Sven Schulze (CDU), Ministerpräsident und Spitzenkandidat in Sachsen-Anhalt, beendet seinen Wahlkampf zur Landtagswahl am 6. September nicht mit einer Partei-Abschlussveranstaltung. Stattdessen setzt die Landes-CDU auf zwei kleine Termine mit Bundeskanzler Friedrich Merz – und das „Demokratiefestival“ des Bündnisses „Sachsen-Anhalt weltoffen“ am Samstag, berichtet die Junge Freiheit unter Berufung auf die Pressesprecherin des CDU-Landesverbands.

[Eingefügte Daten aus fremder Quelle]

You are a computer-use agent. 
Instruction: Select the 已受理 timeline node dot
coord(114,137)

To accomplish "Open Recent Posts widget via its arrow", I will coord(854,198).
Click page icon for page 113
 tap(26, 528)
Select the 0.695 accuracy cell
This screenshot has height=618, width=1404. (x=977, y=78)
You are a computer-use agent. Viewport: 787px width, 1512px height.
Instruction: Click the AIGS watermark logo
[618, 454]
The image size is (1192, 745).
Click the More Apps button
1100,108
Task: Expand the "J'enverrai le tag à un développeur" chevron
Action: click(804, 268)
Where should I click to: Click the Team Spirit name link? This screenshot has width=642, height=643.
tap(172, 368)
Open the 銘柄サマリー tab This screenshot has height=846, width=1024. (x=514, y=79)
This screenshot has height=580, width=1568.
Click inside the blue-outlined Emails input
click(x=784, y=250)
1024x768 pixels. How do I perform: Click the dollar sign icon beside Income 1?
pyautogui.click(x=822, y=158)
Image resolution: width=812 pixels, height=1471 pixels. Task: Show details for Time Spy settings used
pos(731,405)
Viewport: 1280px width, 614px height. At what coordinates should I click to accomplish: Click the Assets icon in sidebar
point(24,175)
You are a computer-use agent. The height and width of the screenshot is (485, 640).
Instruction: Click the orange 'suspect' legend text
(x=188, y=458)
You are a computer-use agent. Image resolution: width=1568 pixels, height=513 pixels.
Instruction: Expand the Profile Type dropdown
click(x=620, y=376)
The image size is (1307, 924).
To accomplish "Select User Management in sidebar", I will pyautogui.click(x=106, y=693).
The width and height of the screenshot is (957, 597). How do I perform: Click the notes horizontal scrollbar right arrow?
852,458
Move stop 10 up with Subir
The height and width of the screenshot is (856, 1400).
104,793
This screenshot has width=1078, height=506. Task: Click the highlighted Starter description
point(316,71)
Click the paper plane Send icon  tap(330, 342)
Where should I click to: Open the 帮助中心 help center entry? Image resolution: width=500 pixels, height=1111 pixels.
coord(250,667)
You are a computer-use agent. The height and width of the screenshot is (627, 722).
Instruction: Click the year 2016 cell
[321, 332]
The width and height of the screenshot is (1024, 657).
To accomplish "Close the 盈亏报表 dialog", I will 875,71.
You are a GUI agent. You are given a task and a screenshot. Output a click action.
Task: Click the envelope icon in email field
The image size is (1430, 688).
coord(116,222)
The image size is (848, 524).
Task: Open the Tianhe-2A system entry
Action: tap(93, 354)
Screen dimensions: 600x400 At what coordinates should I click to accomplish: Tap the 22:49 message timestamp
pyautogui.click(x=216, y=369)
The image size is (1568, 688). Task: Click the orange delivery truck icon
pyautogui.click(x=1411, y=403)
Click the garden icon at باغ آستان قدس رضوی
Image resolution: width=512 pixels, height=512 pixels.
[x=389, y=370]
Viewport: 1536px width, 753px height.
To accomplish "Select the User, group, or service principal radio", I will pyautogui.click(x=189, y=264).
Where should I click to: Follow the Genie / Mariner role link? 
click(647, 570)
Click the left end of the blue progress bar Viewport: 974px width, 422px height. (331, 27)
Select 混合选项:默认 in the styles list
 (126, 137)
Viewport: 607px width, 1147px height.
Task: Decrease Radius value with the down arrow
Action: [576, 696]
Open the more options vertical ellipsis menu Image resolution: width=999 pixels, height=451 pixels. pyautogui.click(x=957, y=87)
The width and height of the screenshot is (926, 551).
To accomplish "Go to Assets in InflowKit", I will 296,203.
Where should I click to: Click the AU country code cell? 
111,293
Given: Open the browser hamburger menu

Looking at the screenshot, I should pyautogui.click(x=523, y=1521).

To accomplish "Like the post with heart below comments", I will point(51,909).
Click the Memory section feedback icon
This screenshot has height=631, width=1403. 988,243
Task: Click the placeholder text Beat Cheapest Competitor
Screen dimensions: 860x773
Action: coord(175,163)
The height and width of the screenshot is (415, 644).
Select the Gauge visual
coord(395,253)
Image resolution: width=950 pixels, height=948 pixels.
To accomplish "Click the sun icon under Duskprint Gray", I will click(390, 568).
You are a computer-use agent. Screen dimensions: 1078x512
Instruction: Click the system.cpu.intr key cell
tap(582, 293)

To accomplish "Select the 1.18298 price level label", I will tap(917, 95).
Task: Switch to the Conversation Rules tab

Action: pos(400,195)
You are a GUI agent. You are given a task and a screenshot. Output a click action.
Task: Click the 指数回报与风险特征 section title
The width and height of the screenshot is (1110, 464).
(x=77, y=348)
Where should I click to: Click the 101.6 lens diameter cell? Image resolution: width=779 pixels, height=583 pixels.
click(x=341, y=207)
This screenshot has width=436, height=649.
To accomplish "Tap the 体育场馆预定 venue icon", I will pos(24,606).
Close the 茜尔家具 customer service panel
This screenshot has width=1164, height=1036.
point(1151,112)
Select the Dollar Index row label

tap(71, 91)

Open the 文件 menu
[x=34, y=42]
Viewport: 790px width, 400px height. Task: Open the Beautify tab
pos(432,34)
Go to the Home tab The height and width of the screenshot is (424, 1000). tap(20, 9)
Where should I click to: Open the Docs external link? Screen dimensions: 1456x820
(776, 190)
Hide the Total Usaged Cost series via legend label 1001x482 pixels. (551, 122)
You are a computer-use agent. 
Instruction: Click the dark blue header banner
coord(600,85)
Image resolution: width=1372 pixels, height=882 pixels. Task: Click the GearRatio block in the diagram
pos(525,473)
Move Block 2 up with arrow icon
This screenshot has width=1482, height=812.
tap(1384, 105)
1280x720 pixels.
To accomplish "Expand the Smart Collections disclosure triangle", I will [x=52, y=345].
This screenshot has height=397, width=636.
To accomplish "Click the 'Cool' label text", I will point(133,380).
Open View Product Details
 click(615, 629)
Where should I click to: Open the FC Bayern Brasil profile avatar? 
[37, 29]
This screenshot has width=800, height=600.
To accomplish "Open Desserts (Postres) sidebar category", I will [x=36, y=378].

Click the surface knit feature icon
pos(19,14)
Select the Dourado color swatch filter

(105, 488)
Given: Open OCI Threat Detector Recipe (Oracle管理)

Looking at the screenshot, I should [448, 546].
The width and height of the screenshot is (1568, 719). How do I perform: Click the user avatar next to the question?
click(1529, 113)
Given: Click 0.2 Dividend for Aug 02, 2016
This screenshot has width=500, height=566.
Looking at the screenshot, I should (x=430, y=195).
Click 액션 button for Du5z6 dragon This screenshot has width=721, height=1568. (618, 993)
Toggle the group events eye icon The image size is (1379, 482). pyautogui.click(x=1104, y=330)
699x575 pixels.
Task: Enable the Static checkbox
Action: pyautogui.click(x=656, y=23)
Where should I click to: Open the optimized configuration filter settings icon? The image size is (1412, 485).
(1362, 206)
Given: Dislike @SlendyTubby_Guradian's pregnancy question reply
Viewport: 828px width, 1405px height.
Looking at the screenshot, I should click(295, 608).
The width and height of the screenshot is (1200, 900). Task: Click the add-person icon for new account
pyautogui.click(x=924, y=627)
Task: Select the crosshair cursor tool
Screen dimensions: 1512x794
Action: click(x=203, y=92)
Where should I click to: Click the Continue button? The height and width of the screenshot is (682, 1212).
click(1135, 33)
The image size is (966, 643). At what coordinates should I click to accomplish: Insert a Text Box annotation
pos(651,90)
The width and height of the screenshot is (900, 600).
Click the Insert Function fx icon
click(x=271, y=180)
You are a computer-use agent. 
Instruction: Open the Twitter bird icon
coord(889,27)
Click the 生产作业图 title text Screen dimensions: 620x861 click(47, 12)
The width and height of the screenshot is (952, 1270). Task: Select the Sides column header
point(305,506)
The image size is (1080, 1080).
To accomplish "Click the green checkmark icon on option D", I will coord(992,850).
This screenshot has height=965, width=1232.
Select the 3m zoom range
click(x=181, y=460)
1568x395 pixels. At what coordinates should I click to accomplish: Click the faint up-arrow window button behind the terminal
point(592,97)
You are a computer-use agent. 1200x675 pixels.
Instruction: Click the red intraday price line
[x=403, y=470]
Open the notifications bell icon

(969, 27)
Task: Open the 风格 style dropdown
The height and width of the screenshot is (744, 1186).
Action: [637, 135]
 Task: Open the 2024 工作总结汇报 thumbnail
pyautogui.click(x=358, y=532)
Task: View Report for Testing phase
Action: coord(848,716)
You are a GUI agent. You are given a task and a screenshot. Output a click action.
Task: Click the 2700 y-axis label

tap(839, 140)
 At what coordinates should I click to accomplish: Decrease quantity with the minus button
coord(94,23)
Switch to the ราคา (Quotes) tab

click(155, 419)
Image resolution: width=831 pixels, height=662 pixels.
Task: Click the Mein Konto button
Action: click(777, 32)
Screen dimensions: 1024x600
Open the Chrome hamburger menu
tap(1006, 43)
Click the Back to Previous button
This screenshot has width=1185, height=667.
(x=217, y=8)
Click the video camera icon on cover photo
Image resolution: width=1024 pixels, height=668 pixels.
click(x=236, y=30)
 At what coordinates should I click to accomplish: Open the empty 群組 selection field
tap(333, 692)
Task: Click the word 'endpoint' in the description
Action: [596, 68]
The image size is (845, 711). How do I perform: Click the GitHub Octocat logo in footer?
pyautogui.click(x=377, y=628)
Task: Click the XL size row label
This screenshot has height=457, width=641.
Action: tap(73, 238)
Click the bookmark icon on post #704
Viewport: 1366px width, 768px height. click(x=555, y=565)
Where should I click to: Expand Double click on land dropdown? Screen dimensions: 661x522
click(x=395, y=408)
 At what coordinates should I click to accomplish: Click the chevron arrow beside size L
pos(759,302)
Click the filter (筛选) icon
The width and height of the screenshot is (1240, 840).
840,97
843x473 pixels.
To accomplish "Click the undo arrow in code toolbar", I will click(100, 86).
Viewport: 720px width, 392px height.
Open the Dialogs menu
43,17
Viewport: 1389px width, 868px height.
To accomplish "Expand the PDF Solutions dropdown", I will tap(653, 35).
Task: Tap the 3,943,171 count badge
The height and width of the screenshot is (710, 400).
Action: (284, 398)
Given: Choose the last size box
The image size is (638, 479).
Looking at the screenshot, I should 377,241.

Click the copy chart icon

Auf der Veranstaltung des von Campact mitfinanzierten Bündnisses (mehr dazu hier) sollen Deutschlandfahnen verboten sein. Teilnehmer sollen stattdessen „Entschlossenheit für ein demokratisches und solidarisches Sachsen-Anhalt“ mitbringen. Zu den angekündigten Rednern zählen Luisa Neubauer und Caroline Emcke, die wegen möglicherweise antisemitischer Aussagen bei einer Veranstaltung der Grünen in der Kritik stand. Die Musik zum Festival soll unter anderem der Prinzen-Sänger Sebastian Krumbiegel beisteuern.
Zu den Unterstützern der Veranstaltung zählen ferner etliche Organisationen des linksradikalen und linksextremen Spektrums. Darunter ist auch das vom VVN-BdA getragene Bündnis „Aufstehen gegen Rassismus“, dem der Verfassungsschutz eine Scharnierfunktion in Richtung Linksextremismus zuspricht – auch die kommunistische DKP und die Interventionistische Linke stehen hinter der Gruppierung.